╔══
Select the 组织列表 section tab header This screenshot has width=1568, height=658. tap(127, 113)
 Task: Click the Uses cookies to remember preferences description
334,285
╚══
╔══
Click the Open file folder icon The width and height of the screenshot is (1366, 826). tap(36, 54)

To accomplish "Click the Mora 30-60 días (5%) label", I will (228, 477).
╚══
╔══
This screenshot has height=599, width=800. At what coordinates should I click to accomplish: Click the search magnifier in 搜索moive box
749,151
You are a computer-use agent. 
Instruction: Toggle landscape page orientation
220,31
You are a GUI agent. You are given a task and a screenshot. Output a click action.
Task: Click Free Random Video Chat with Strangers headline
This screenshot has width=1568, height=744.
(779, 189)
╚══
What you will do
State how many lines in the entries above include the word "agent"; reply with the number alone.

Exercise solution
2